Every weekend our oldest daughter has been competing in some type of academic event - first Science Olympiad, then the History Fair - the regionals were at IIT in the city a week ago Saturday and once again she advanced to state. We're really proud of her and she's so excited they get to go to Springfield on a school day in May (her father promptly signed up to be a chaperone) Caitlin + Springfield + History + Luxury Tour Bus = uber excited Dan.
Finally a Saturday rolled around with no competitions for Cait (only a baseball practice for Ryan) and so I was all set to head down to Atlanta for my aunt's 90th birthday celebration weekend leaving Dan to mind the homestead. I was looking forward to seeing her and some cousins I haven't seen in awhile (it's a BIG family). I was a little nervous because it occured to me that I hadn't flown post 9/11. The last plane I was on was from San Francisco to O'Hare in September of 1990 after our ten year anniversary. I felt like I should bring a sign with to security - "Warning: Do not follow." I would have been the equivalent of a Sunday driver, causing delays with my excessive creams, lotions and nail clippers.
Turns out no sign was needed. My back went out on Thursday afternoon and that was all she wrote. There was no plane ride on Friday morning, no folding chair on Friday night, no picnic bench on Saturday afternoon and no 12 hour car ride home in my parents' Civic on Sunday. Instead, there was five days of laying flat on my back at home. And you know what? It was kind of wonderful.
When was the last time you had five unscheduled days of laying around with nothing but books, a T.V. and a cordless phone to entertain you? I read Andre Agassi's autobiography in two days. I read a LOT of stuff. I watched a movie or two, but for the most part I left the T.V. off. I prayed a lot. I looked up words in the Bible in the original Greek (although that concordance was really heavy so I only did that a few times). I asked my kids all about their days and listened to every word they said with undivided attention. And I slept. A lot.

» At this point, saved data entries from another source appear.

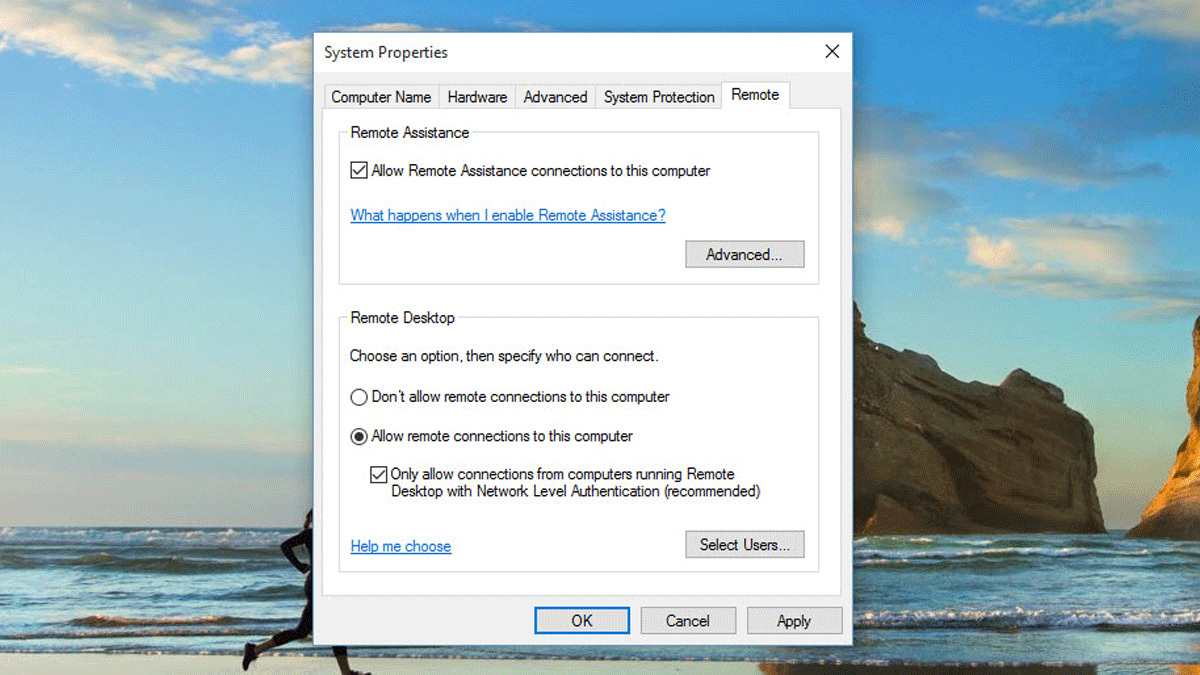Viewport: 1200px width, 675px height.
Task: Click the Select Users button
Action: coord(744,544)
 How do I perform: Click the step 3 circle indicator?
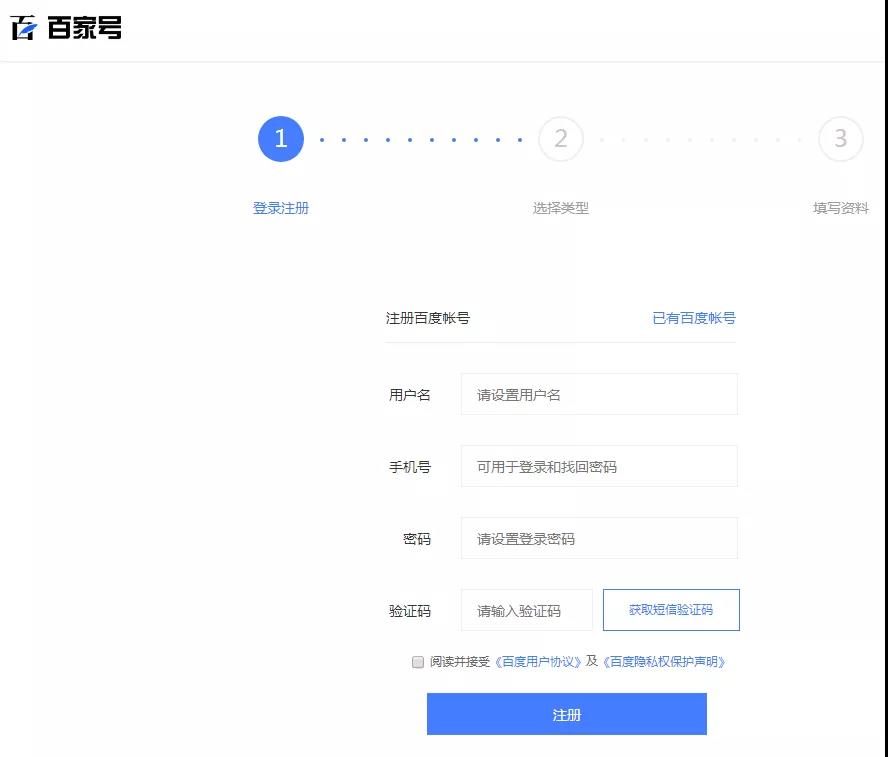[x=840, y=139]
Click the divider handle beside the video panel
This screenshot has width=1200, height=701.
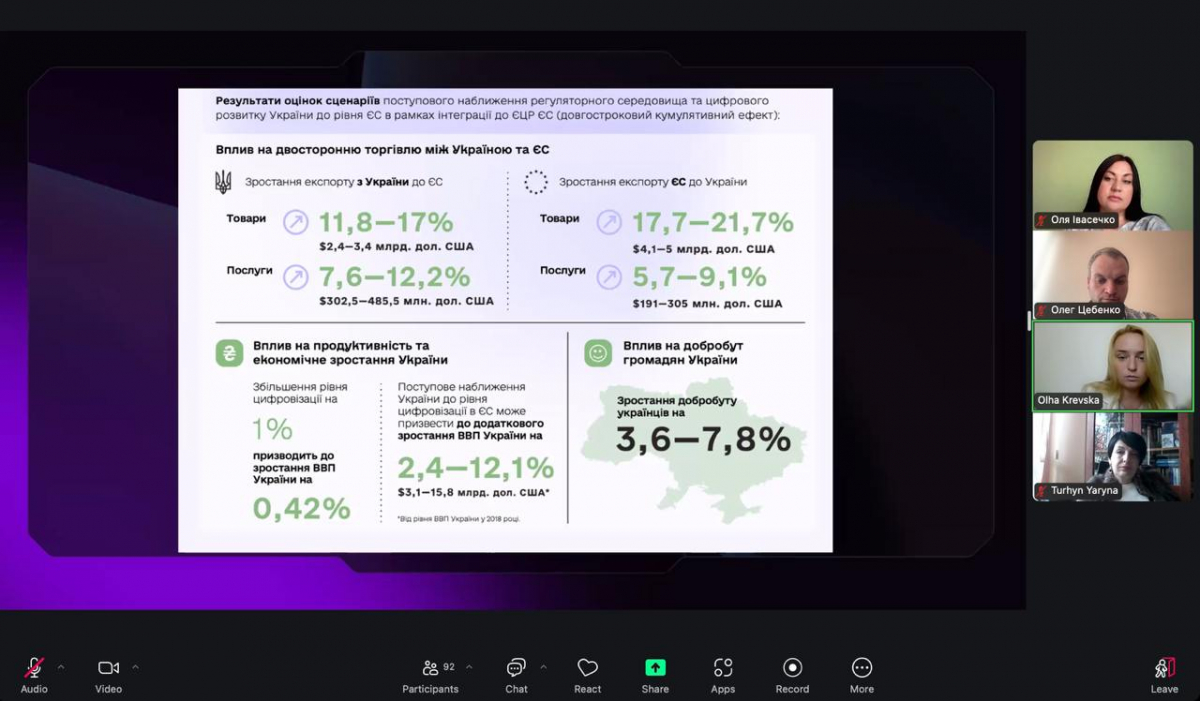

It's getting a lot better now - so much so that I can sit at a computer for an hour or two at a time and type without wincing. I'm easing in slowly - dishes but no laundry -stairs but no treadmill - driving but no go carts (aka any vehicle lower than a minivan). Basically bending is still out. So I tackle small projects and then lay back down again. So instead of going on vacation I stayed home on sick time and...well...got a vacation.